Julian, now nearly 20 years older than John ever was, has yet to become a father himself. ‘I’m not ready,’ he said in 2011. ‘I want to know who I am first.’ This album, his seventh in all and his first since then, is the sound of a man who has finally answered that question.

The title is a single syllable that speaks volumes. When he was five, Julian inspired Paul McCartney to write Hey Jude, which began life as Hey Jules. The idea came to Paul when he was driving from London to Surrey to see Julian and his mother Cynthia, after John had left them for Yoko Ono.

By calling this record Jude, Julian is making a statement about his heritage, saying he can carry that weight. As soon as you put the album on, the music confirms it. Song after song could only have been made by a Lennon (or, at a pinch, a Gallagher).

Julian has always had his father’s voice, a softer version of those no-nonsense nasal tones. Now, with the help of various coauthors, he’s writing like John too: big, simple, slow-medium pop songs, making crystal-clear points. ‘Save me,’ he sings at the very beginning of Jude.

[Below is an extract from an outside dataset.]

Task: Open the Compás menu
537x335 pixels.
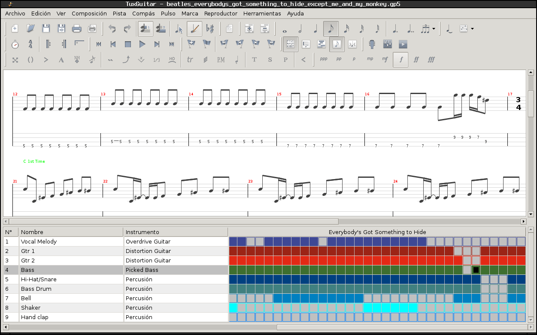Action: point(143,13)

‘Dreams,’ he declares later, ‘are real.’ The line forms a trilogy with two of John’s famous observatio­ns: ‘Love is real’ from Love, and ‘Nothing is real’ from Strawberry Fields Forever. Some of the melodies on Jude are a little obvious, some of the production too glossy, but it exudes craftsmans­hip and the middle eights alone are a treat.

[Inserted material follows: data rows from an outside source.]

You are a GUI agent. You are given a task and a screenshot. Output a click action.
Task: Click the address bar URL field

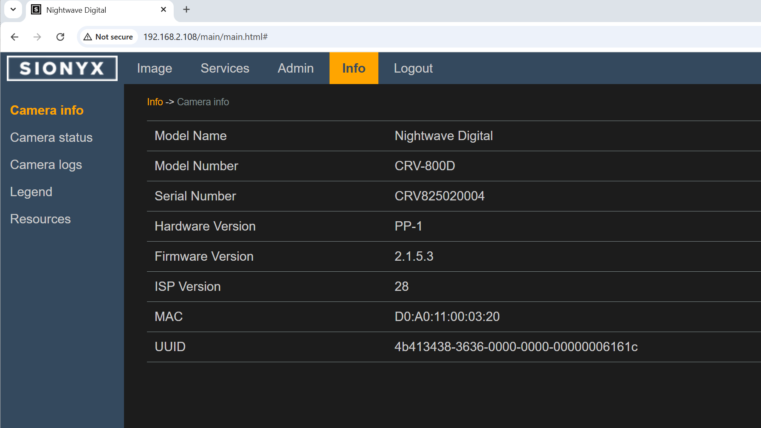click(382, 37)
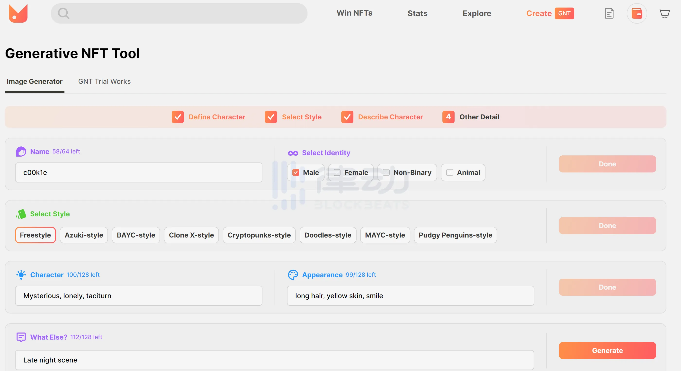681x371 pixels.
Task: Click the Name input field
Action: point(139,172)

That distinctiv­e Lennon directness, made to chime with a piano motif, ensures that you feel what Julian is feeling. He leaves you hoping that he’ll go on tour and place these songs shoulder to shoulder with his dad’s solo anthems. The audience would love it.

If there was an award for the chattiest person in pop, it would have been won many times by Gary Barlow from Take That.

To prove it, he is now putting on a one-man show that is about two-thirds words and only one third music. Jokey and homely, A Different Stage could have come straight from the Edinburgh Fringe, except that it’s two hours long, not one.

Barlow brings along 15 packing cases, two synthesise­rs, one piano and a bundle of energy. As he tells his life story, he dwells more on the setbacks and sorrows than the successes. A mellow 51, he manages to be amusing but also affecting about his bulimia, and tear-jerking but also uplifting about the loss of his fourth child, Poppy, who was stillborn.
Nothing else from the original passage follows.